■ ARTÍCULO ■
○ ○ ○

Iñárritu quiso filmar una película totalmente mexicana, con producción, actores y mayoría del personal mexicanos, algo que no hacía desde su ópera prima, Amores perros (2000). Adoptó un tono confesional: es la película sobre un director mexicano internacionalmente famoso, radicado (como Iñárritu) en Los Ángeles y que viaja a México y reflexiona sobre la mexicanidad, el desarraigo y el proceso creativo. El tono tiene mucho de onírico / realismo mágico / surrealismo / absurdo, y por eso el subtítulo indica que es una “falsa crónica”, sin contenerse de aclarar que es sobre “unas cuantas verdades”, porque, es bien sabido, Iñárritu las tiene todas. Lo del título principal, Bardo, yo lo había tomado en el sentido de “tremendo bardo”, como quien dice “flor de lío”, pero leí por ahí que se refiere a un concepto del budismo tibetano, bar do, que sería como un limbo entre la muerte y la reencarnación.

La inspiración más clara para la película es Federico Fellini, y el gesto de tomar esa referencia puede verse como una imitación de la imitación: Alfonso Cuarón, amigo y coterráneo de Iñárritu, también usó al autor italiano como referencia principal para su propio “regreso a México”, que fue Roma (2018), financiada por Netflix al igual que Bardo. Mucha gente señala las similitudes entre Bardo y 8 ½ (1963), de Fellini, sobre todo el hecho de que el personaje principal es claramente un álter ego del director y pasa por un momento de crisis, y porque la película tiene un tono delirante, la mirada objetiva contagiada, en mayor o menor medida, de las fantasías o delirios del protagonista. Otros puntos en común con 8 ½ son el inicio intrigante en que el personaje parece soñar que está volando, una película dentro de la película que resulta ser muy parecida a la película que estamos viendo, y la presencia de un crítico antipático que señala que dicha película es pretenciosa y delirante y que no lleva a nada. Se puede señalar que la explicitación de esa crítica funciona, en Bardo como una autodefensa pueril: Iñárritu se adelanta a pintar como banalidades intelectuales las opiniones que mucha gente tendrá al ver la película, y en el mismo gesto insinúa que hay una forma de apreciarla más profunda y sintonizada. Parece más bonito y ambientado opinar como Silverio (el protagonista) que ser metido en una misma bolsa con el crítico mediocre y resentido.

Una diferencia entre Silverio y Alejandro G Iñárritu es que Silverio es un periodista convertido en documentalista, y no un director de ficción. Esto propicia acercamientos con otra obra de Fellini, que es La dolce vita (1960). En cuanto periodista, Silverio hace entrevistas y cubre eventos, y eso sirve de fundamento para una forma episódica sin una estructura causal fuerte y que permite al director ofrecer un panorama de la nación mexicana. En distintos momentos y de distintas maneras, la película toca los asuntos de la guerra con Estados Unidos de 1846-1848, la conquista española y el genocidio de la población nativa, la migración ilegal a Estados Unidos, el narcotráfico, los desaparecidos, el clasismo y racismo en la sociedad mexicana, y también los prejuicios sufridos en Estados Unidos aun por mexicanos residentes legales prestigiosos como Silverio y su familia.

○ ○ ○

■ CONJUNTO DE TAREAS ■
**A)** Indique si cada una de las siguientes afirmaciones concuerda con el artículo sobre Bardo y responda sí o no, citando textualmente las palabras decisivas: (i) Iñárritu no había rodado una película totalmente mexicana desde Amores perros; (ii) Roma fue financiada por una empresa distinta de la que financió Bardo; (iii) Silverio es un director de ficción.
**B)** Redacte la continuación del artículo sobre Bardo a partir de su última oración.

■ INFORMACIÓN PROPORCIONADA ■
○ ○ ○

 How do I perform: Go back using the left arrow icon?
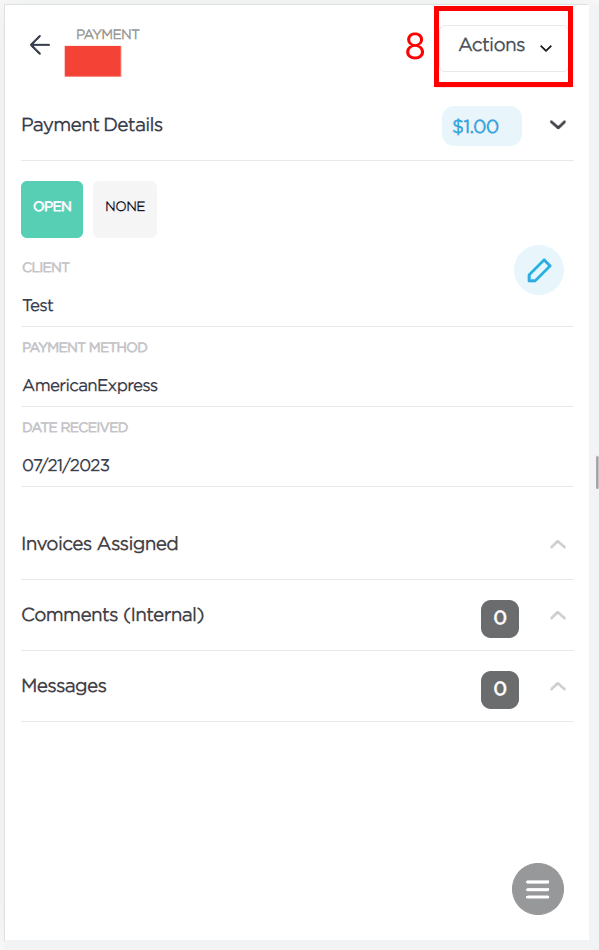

○ ○ ○

■ RESPUESTAS POR TAREA ■
**A)**
(i) Sí: «algo que no hacía desde su ópera prima, Amores perros (2000)».
(ii) No: «financiada por Netflix al igual que Bardo».
(iii) No: «Silverio es un periodista convertido en documentalista, y no un director de ficción».

**B)**
Aparte de remitir directamente a Fellini, Bardo también emula películas inspiradas en Fellini. De All That Jazz (El show debe seguir, 1979), el “8 ½” de Bob Fosse, deriva la actitud morbosa de infligir al álter ego un accidente cardiovascular, propiciando que el moribundo, en estado inconsciente, repase su vida en estado delirante, y aquí tenemos el tal bar do. Ya la fiestona bailable que hay hacia la mitad del metraje recuerda La gran belleza (2013), la “dolce vita” de Paolo Sorrentino.

Los muchos elementos absurdos de la película terminan regresando, ganan explicaciones, interactúan de distintas maneras unos con otros. La considerable elaboración de todos esos motivos trasunta el empeño en hacer un guion de cierta densidad, lleno de interrelaciones. Esto es positivo y tiene un interés considerable, pero al mismo tiempo resulta en cierto “surrealismo explicado”, decodificado, poéticamente simplón. Por ejemplo, casi al inicio de la película nace un bebito, pero los doctores comunican a los padres que él no tiene intención de seguir en el mundo exterior y lo meten de vuelta por la vagina de la madre. De ahí en más el bebito seguirá viviendo en la panza materna por años y años, y cada tanto asoma la cabeza, para pronto meterse de vuelta. A la larga, vemos que ese componente absurdo es una alegoría literalizante: el hijo de Silverio y Lucía murió al nacer; pasados muchos años, el trauma sigue presente, es una impresión que no se sacan de encima y con la que tienen que convivir, hasta que deciden hacer el gesto simbólico de “dejarlo ir” (el bebito Mateo sería otro personaje que está en el bar do).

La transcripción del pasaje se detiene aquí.